=== Dataset records ===

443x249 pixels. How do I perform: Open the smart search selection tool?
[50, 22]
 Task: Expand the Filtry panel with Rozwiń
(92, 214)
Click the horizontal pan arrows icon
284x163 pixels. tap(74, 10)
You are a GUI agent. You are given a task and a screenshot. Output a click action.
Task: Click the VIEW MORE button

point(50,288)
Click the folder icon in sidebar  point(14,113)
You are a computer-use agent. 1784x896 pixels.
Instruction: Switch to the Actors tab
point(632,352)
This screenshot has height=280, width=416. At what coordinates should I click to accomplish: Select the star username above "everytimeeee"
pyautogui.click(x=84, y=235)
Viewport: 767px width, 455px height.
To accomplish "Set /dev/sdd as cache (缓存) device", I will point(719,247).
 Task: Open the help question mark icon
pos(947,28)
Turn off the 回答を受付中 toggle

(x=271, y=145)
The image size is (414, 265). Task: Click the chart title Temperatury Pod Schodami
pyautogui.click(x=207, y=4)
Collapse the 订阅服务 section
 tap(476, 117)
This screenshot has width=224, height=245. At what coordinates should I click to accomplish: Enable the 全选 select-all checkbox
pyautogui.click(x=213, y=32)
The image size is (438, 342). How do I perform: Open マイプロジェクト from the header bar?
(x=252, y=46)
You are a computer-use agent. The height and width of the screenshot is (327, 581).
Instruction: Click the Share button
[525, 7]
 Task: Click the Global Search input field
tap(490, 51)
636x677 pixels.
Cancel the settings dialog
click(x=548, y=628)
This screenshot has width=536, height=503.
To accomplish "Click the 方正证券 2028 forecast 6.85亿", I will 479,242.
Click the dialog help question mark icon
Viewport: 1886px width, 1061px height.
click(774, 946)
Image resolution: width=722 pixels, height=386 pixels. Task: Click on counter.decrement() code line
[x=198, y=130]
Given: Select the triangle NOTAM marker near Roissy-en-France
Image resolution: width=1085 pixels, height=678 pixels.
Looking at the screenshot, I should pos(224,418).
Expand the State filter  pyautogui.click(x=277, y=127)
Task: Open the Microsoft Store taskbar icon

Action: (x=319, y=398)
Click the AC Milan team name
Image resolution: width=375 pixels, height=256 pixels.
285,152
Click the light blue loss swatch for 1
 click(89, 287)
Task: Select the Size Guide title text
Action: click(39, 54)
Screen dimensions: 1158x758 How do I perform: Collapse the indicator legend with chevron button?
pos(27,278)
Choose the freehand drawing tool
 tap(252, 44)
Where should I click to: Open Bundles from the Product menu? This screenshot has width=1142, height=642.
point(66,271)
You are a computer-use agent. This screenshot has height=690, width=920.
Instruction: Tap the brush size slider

===

--- Directions ---
Copy out every line of the items above, keeping each one unchanged.

--- Final result ---
443x249 pixels. How do I perform: Open the smart search selection tool?
[50, 22]
 Task: Expand the Filtry panel with Rozwiń
(92, 214)
Click the horizontal pan arrows icon
284x163 pixels. tap(74, 10)
You are a GUI agent. You are given a task and a screenshot. Output a click action.
Task: Click the VIEW MORE button

point(50,288)
Click the folder icon in sidebar  point(14,113)
You are a computer-use agent. 1784x896 pixels.
Instruction: Switch to the Actors tab
point(632,352)
This screenshot has height=280, width=416. At what coordinates should I click to accomplish: Select the star username above "everytimeeee"
pyautogui.click(x=84, y=235)
Viewport: 767px width, 455px height.
To accomplish "Set /dev/sdd as cache (缓存) device", I will point(719,247).
 Task: Open the help question mark icon
pos(947,28)
Turn off the 回答を受付中 toggle

(x=271, y=145)
The image size is (414, 265). Task: Click the chart title Temperatury Pod Schodami
pyautogui.click(x=207, y=4)
Collapse the 订阅服务 section
 tap(476, 117)
This screenshot has width=224, height=245. At what coordinates should I click to accomplish: Enable the 全选 select-all checkbox
pyautogui.click(x=213, y=32)
The image size is (438, 342). How do I perform: Open マイプロジェクト from the header bar?
(x=252, y=46)
You are a computer-use agent. The height and width of the screenshot is (327, 581).
Instruction: Click the Share button
[525, 7]
 Task: Click the Global Search input field
tap(490, 51)
636x677 pixels.
Cancel the settings dialog
click(x=548, y=628)
This screenshot has width=536, height=503.
To accomplish "Click the 方正证券 2028 forecast 6.85亿", I will 479,242.
Click the dialog help question mark icon
Viewport: 1886px width, 1061px height.
click(774, 946)
Image resolution: width=722 pixels, height=386 pixels. Task: Click on counter.decrement() code line
[x=198, y=130]
Given: Select the triangle NOTAM marker near Roissy-en-France
Image resolution: width=1085 pixels, height=678 pixels.
Looking at the screenshot, I should pos(224,418).
Expand the State filter  pyautogui.click(x=277, y=127)
Task: Open the Microsoft Store taskbar icon

Action: (x=319, y=398)
Click the AC Milan team name
Image resolution: width=375 pixels, height=256 pixels.
285,152
Click the light blue loss swatch for 1
 click(89, 287)
Task: Select the Size Guide title text
Action: click(39, 54)
Screen dimensions: 1158x758 How do I perform: Collapse the indicator legend with chevron button?
pos(27,278)
Choose the freehand drawing tool
 tap(252, 44)
Where should I click to: Open Bundles from the Product menu? This screenshot has width=1142, height=642.
point(66,271)
You are a computer-use agent. This screenshot has height=690, width=920.
Instruction: Tap the brush size slider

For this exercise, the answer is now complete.